[Dataset records]
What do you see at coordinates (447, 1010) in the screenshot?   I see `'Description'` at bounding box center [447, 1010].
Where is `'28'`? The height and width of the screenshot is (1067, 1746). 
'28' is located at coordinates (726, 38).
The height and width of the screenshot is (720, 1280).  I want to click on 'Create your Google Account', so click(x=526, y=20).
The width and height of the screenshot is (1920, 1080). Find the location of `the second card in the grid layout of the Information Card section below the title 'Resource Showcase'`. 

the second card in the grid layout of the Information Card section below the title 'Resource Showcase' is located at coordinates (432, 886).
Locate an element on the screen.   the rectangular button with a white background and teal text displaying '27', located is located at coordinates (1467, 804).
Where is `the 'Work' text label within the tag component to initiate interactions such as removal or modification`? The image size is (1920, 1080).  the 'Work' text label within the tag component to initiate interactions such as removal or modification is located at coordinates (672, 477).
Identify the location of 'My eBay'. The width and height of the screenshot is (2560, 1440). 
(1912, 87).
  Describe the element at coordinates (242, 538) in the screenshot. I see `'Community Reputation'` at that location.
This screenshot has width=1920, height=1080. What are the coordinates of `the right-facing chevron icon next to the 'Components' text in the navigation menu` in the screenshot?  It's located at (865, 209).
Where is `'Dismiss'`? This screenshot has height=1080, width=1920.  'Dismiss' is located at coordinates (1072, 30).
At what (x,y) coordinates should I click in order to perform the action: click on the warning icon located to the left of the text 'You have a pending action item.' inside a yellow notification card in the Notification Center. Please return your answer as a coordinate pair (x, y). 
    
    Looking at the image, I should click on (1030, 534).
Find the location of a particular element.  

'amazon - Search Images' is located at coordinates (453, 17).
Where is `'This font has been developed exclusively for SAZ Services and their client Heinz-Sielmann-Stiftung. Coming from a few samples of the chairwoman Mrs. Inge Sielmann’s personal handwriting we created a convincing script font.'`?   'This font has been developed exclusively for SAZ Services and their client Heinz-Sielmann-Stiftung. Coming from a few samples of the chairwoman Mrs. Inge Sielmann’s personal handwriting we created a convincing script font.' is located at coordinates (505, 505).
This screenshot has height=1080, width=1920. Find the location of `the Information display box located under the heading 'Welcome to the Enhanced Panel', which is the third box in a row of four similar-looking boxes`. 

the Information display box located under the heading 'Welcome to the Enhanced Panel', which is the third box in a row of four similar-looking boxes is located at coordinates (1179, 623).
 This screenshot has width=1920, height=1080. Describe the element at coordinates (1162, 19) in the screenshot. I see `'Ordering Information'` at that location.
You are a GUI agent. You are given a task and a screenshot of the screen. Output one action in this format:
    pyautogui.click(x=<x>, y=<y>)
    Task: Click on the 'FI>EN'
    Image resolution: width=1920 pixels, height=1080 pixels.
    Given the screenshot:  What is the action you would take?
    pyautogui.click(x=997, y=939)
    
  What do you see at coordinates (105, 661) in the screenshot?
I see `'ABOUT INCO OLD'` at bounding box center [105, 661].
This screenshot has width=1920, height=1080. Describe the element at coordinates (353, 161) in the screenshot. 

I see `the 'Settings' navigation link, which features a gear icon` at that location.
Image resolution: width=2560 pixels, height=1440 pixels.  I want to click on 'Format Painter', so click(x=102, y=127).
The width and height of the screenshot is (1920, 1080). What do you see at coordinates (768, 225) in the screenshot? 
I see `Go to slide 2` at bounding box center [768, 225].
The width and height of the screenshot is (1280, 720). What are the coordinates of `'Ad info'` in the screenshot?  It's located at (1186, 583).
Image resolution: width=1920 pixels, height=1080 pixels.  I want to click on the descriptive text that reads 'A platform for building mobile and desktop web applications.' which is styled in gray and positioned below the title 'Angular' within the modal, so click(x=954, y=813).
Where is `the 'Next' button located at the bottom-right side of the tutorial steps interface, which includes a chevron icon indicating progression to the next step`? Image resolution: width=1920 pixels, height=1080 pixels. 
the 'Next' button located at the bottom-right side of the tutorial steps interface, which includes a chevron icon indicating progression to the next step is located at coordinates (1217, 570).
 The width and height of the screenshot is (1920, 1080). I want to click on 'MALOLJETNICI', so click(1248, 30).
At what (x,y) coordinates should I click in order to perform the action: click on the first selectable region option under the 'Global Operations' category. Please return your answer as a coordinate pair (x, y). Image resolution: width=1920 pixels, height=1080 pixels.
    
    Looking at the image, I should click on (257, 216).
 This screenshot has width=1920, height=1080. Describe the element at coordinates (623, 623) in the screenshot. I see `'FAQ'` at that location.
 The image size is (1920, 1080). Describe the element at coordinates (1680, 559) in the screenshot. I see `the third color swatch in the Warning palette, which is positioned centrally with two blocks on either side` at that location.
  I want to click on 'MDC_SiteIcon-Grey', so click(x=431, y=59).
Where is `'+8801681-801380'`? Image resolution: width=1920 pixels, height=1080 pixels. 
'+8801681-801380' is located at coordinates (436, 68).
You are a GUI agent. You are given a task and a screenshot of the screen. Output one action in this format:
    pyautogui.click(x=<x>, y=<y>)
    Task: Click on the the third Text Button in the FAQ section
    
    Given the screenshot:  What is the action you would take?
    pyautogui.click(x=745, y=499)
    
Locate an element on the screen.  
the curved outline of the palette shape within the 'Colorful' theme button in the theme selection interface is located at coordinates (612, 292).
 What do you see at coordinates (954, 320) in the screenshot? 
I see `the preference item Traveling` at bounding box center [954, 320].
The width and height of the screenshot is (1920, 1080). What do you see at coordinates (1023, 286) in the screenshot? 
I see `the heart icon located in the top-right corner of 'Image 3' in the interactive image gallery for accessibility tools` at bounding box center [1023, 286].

**Your task:** Update the stretch from the start of the records through the line containing "The height and width of the screenshot is (720, 1280)." by replacing "height" with "vertical size", and give only those lines back with nothing else changed.

**Reply:**
What do you see at coordinates (447, 1010) in the screenshot?   I see `'Description'` at bounding box center [447, 1010].
Where is `'28'`? The vertical size and width of the screenshot is (1067, 1746). 
'28' is located at coordinates (726, 38).
The vertical size and width of the screenshot is (720, 1280).  I want to click on 'Create your Google Account', so click(x=526, y=20).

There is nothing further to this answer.